WHAT IS BEING ASKED:
Output the data as it stands. Each line must match exactly.

STORED DATA:
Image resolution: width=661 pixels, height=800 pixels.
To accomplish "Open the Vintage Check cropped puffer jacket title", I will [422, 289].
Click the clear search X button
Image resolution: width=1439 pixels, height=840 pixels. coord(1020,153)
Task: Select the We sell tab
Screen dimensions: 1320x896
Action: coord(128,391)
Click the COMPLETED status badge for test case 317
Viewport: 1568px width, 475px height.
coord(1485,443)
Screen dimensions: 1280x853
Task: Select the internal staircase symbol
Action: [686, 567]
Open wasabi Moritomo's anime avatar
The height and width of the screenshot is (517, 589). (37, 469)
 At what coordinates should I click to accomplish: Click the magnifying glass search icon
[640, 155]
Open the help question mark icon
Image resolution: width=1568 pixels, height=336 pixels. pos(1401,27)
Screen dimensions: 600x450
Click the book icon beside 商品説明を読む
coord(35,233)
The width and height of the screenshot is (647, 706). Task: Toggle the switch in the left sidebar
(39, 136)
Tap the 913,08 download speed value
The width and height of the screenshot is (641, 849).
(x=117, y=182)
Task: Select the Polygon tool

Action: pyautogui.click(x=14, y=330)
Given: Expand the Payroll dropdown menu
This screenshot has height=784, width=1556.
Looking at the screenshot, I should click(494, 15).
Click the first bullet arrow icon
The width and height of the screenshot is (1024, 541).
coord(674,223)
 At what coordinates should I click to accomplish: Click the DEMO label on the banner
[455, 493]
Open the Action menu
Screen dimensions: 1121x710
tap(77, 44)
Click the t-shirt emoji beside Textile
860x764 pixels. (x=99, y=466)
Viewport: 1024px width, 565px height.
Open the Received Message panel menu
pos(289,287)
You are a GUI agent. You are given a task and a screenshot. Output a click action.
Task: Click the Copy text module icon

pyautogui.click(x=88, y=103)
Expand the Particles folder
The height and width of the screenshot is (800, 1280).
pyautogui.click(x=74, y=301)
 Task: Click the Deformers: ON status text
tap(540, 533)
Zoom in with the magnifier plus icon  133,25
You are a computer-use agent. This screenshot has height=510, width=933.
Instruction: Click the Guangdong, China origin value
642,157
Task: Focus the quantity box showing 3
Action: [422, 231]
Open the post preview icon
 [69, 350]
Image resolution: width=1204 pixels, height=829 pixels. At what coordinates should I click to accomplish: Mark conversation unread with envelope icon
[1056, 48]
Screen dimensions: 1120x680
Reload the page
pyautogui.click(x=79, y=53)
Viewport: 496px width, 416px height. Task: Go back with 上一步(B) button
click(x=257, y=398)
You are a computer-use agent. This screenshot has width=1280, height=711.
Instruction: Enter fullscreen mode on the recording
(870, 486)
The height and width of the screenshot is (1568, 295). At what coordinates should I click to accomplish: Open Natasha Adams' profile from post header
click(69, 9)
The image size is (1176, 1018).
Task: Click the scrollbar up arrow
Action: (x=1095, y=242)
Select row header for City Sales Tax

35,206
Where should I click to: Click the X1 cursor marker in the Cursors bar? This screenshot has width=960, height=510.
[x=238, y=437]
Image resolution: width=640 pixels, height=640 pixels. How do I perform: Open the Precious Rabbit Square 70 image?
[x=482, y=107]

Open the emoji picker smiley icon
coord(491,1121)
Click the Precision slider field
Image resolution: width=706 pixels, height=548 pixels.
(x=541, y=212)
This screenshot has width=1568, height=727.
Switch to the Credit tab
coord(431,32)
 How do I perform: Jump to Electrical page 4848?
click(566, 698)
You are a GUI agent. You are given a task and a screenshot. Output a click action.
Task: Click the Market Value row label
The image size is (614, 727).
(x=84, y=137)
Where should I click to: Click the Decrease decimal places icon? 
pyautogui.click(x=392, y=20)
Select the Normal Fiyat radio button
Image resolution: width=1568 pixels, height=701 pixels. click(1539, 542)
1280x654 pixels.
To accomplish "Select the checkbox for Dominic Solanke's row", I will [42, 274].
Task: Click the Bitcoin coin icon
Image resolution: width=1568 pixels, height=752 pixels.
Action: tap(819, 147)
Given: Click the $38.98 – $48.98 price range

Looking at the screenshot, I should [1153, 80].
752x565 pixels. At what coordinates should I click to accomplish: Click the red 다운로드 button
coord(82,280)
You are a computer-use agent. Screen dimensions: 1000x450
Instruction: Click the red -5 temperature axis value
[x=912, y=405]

COMPLETED EXERCISE:
Image resolution: width=661 pixels, height=800 pixels.
To accomplish "Open the Vintage Check cropped puffer jacket title", I will [422, 289].
Click the clear search X button
Image resolution: width=1439 pixels, height=840 pixels. coord(1020,153)
Task: Select the We sell tab
Screen dimensions: 1320x896
Action: coord(128,391)
Click the COMPLETED status badge for test case 317
Viewport: 1568px width, 475px height.
coord(1485,443)
Screen dimensions: 1280x853
Task: Select the internal staircase symbol
Action: [686, 567]
Open wasabi Moritomo's anime avatar
The height and width of the screenshot is (517, 589). (37, 469)
 At what coordinates should I click to accomplish: Click the magnifying glass search icon
[640, 155]
Open the help question mark icon
Image resolution: width=1568 pixels, height=336 pixels. pos(1401,27)
Screen dimensions: 600x450
Click the book icon beside 商品説明を読む
coord(35,233)
The width and height of the screenshot is (647, 706). Task: Toggle the switch in the left sidebar
(39, 136)
Tap the 913,08 download speed value
The width and height of the screenshot is (641, 849).
(x=117, y=182)
Task: Select the Polygon tool

Action: pyautogui.click(x=14, y=330)
Given: Expand the Payroll dropdown menu
This screenshot has height=784, width=1556.
Looking at the screenshot, I should click(494, 15).
Click the first bullet arrow icon
The width and height of the screenshot is (1024, 541).
coord(674,223)
 At what coordinates should I click to accomplish: Click the DEMO label on the banner
[455, 493]
Open the Action menu
Screen dimensions: 1121x710
tap(77, 44)
Click the t-shirt emoji beside Textile
860x764 pixels. (x=99, y=466)
Viewport: 1024px width, 565px height.
Open the Received Message panel menu
pos(289,287)
You are a GUI agent. You are given a task and a screenshot. Output a click action.
Task: Click the Copy text module icon

pyautogui.click(x=88, y=103)
Expand the Particles folder
The height and width of the screenshot is (800, 1280).
pyautogui.click(x=74, y=301)
 Task: Click the Deformers: ON status text
tap(540, 533)
Zoom in with the magnifier plus icon  133,25
You are a computer-use agent. This screenshot has height=510, width=933.
Instruction: Click the Guangdong, China origin value
642,157
Task: Focus the quantity box showing 3
Action: [422, 231]
Open the post preview icon
 [69, 350]
Image resolution: width=1204 pixels, height=829 pixels. At what coordinates should I click to accomplish: Mark conversation unread with envelope icon
[1056, 48]
Screen dimensions: 1120x680
Reload the page
pyautogui.click(x=79, y=53)
Viewport: 496px width, 416px height. Task: Go back with 上一步(B) button
click(x=257, y=398)
You are a computer-use agent. This screenshot has width=1280, height=711.
Instruction: Enter fullscreen mode on the recording
(870, 486)
The height and width of the screenshot is (1568, 295). At what coordinates should I click to accomplish: Open Natasha Adams' profile from post header
click(69, 9)
The image size is (1176, 1018).
Task: Click the scrollbar up arrow
Action: (x=1095, y=242)
Select row header for City Sales Tax

35,206
Where should I click to: Click the X1 cursor marker in the Cursors bar? This screenshot has width=960, height=510.
[x=238, y=437]
Image resolution: width=640 pixels, height=640 pixels. How do I perform: Open the Precious Rabbit Square 70 image?
[x=482, y=107]

Open the emoji picker smiley icon
coord(491,1121)
Click the Precision slider field
Image resolution: width=706 pixels, height=548 pixels.
(x=541, y=212)
This screenshot has width=1568, height=727.
Switch to the Credit tab
coord(431,32)
 How do I perform: Jump to Electrical page 4848?
click(566, 698)
You are a GUI agent. You are given a task and a screenshot. Output a click action.
Task: Click the Market Value row label
The image size is (614, 727).
(x=84, y=137)
Where should I click to: Click the Decrease decimal places icon? 
pyautogui.click(x=392, y=20)
Select the Normal Fiyat radio button
Image resolution: width=1568 pixels, height=701 pixels. click(1539, 542)
1280x654 pixels.
To accomplish "Select the checkbox for Dominic Solanke's row", I will [42, 274].
Task: Click the Bitcoin coin icon
Image resolution: width=1568 pixels, height=752 pixels.
Action: tap(819, 147)
Given: Click the $38.98 – $48.98 price range

Looking at the screenshot, I should [1153, 80].
752x565 pixels. At what coordinates should I click to accomplish: Click the red 다운로드 button
coord(82,280)
You are a computer-use agent. Screen dimensions: 1000x450
Instruction: Click the red -5 temperature axis value
[x=912, y=405]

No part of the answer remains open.